___ Record excerpts

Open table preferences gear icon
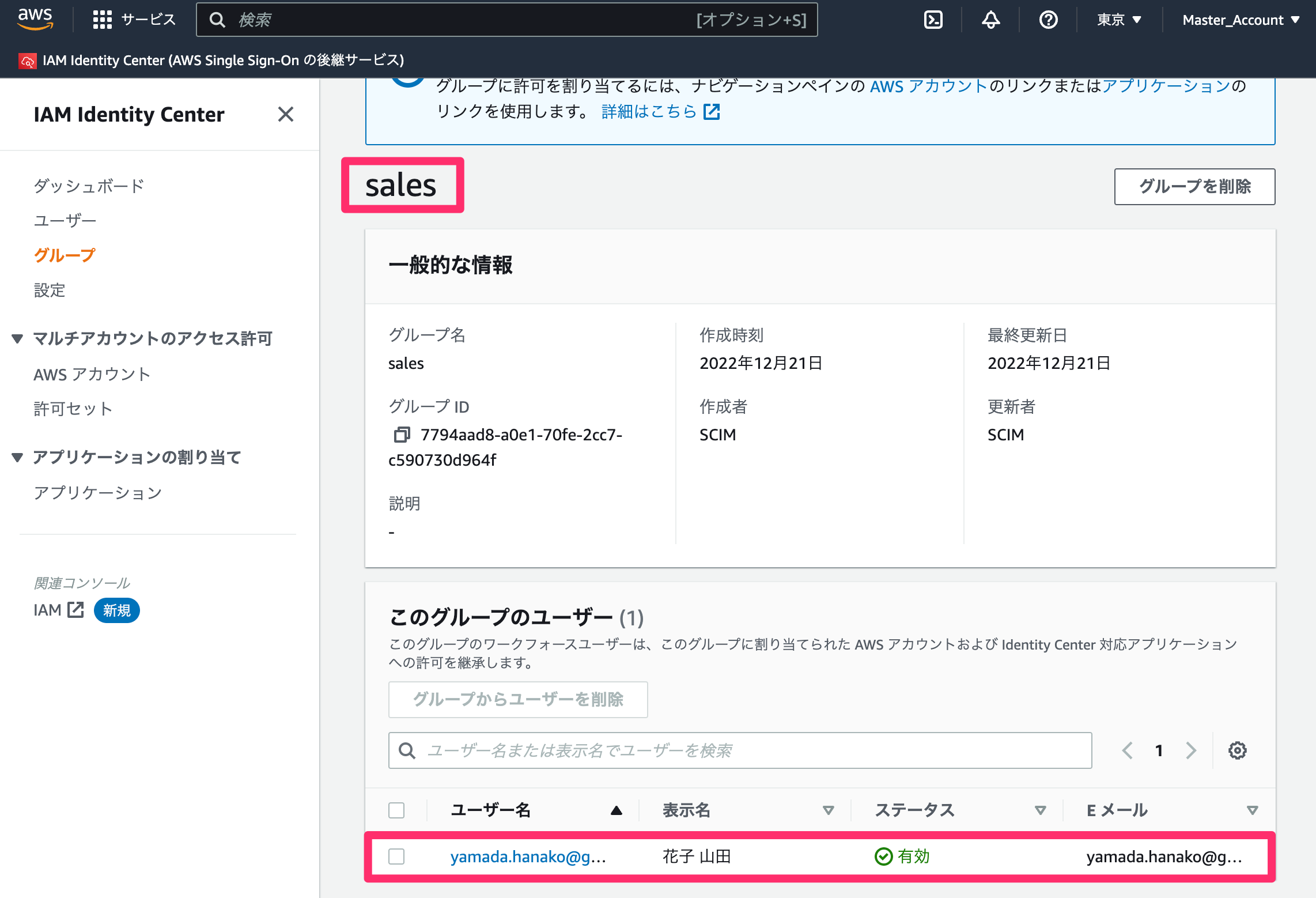This screenshot has width=1316, height=898. [x=1237, y=750]
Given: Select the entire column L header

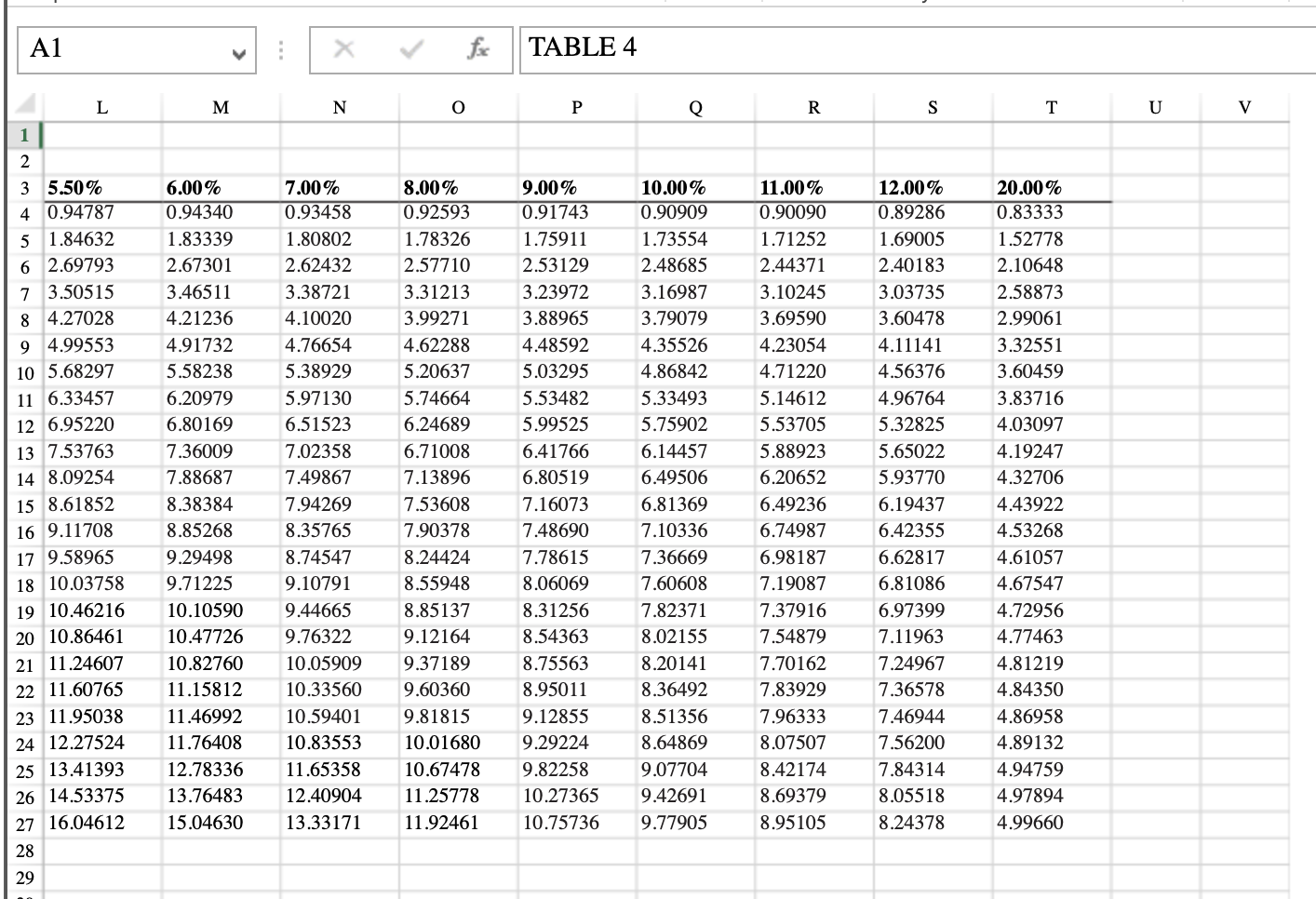Looking at the screenshot, I should coord(102,108).
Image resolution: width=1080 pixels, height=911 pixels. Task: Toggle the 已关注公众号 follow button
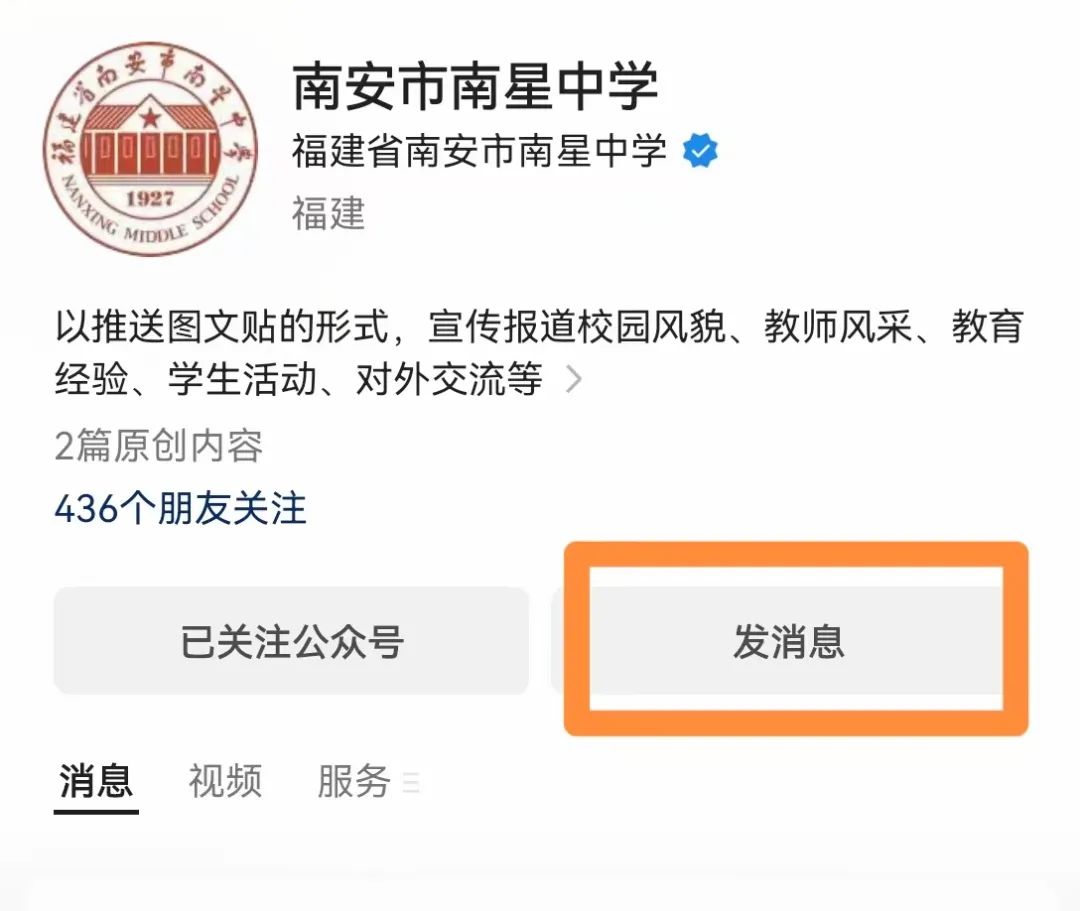(291, 640)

______

Task |
Without the pictures, repeat every record above exactly as written.

Answer to the problem |
Open table preferences gear icon
This screenshot has width=1316, height=898. [x=1237, y=750]
Given: Select the entire column L header

Looking at the screenshot, I should coord(102,108).
Image resolution: width=1080 pixels, height=911 pixels. Task: Toggle the 已关注公众号 follow button
(291, 640)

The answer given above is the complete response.